To investigate whether NGF is involved in diabetic neuropathy, type I diabetes was induced with streptozotocin in WT and transgenic mice overexpressing NGF in the heart.³⁹ DM-induced WT mice show downregulation of NGF, CGRP-immunopositive cardiac sensory denervation, and atrophic changes in the dorsal root ganglia. These defects are prevented in DM-induced NGF-transgenic mice. Cardiac sensory function, as measured by myocardial ischemia-induced c-Fos expression in the dorsal root ganglia, is also downregulated by DM in WT mice, but not by DM in NGF-transgenic mice. Direct gene transfer of NGF into diabetic rat hearts improves the impaired cardiac sensory innervation and function, as determined by the electrophysiological activity of cardiac afferent nerves during myocardial ischemia. These findings demonstrate that development of the cardiac sensory nervous system depends on the synthesis of NGF in the heart, and that DM-induced suppression of NGF expression may lead to cardiac sensory neuropathy.³⁹ In human clinical trials of recombinant human NGF administered to diabetic patients with polyneuropathy, none of adverse events such as ventricular arrhythmias were reported.⁴⁰ However, a better understanding of the regulation of these pathways and precise studies on reliable and efficient methods of gene therapy and optimal dosage or route of administration are required for further clinical trials.

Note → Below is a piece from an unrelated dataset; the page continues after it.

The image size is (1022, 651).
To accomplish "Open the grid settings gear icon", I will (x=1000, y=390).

2. Abnormalities and alteration of cardiac sympathetic nerve profile in heart failure. (Figure 4)

Figure 4. Systemic autonomic interactions and crosstalk between cardiomyocyte and sympathetic nerve terminal via humoral factors in diseased heart.

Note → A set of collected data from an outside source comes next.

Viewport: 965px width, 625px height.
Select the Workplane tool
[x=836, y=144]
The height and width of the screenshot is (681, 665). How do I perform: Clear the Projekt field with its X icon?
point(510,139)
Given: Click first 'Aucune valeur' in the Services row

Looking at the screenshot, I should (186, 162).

This figure shows that central and peripheral mechanism of the heart and brain interaction including the cardiac autonomic efferent (sympathetic & parasympathetic), and sensory nerves (sympathetic & parasympathetic) but only the sympathetic afferents (labeled sensory nerve) is shown in this figure for an illustration. See Figure 2 for a full schematic. Representative promising interventional therapies are also described in the figure. In addition, alteration of cardiac sympathetic nerves occur in post ganglionic fiber. Failing cardiomyocytes induces NGF via endothelin-1 (ET-1) mediated pathway and leukemia inhibitory factor (LIF). NGF and LIF leads to hyper-innervation (anatomical modulation) and rejuvenation/ cholinergic differentiation (functional modulation), respectively. This phenomenon shows the expression of catecholaminergic marker such as tyrosine hydroxylase (TH) and dopamine-β-hydroxylase (DBH) reduced, and of cholinergic (CHT, ChAT) and juvenile (PSA-NCAM) increase.

Abbreviations, CHT, choline transporter; ChAT, choline acetyltransferase; PSA-NCAM, polysialylated neural cell adhesion molecule; NE, norepinephrine; ROS, reactive oxygen species; NO, nitric oxide; PVN, paraventricular nucleus; RVLM, rostral ventrolateral medulla; NTS, solitary tract; SG, stellate ganglia; DRG, dorsal root ganglia; CG, cardiac ganglia. Details of these pathways are referenced in the text^{21, 36, 142}

Recently, crosstalk, through various humoral factors, between cardiomyocyte and cardiac sympathetic nerves has been demonstrated. Axon growth, denervation and functional alternation of sympathetic nerves has been noted in HF. Utilizing molecular biological approaches, a new concept about the adaptation mechanism of the ANS in HF has been developed. With this understanding, new interventional therapies targeted for the ANS and based on a concept with multiple organ linkage have emerged. In this section, we focus on a framework to understand cardiac sympathetic nerve abnormalities in HF and implications for therapy of HF and SCD prevention strategies that target autonomic nerves.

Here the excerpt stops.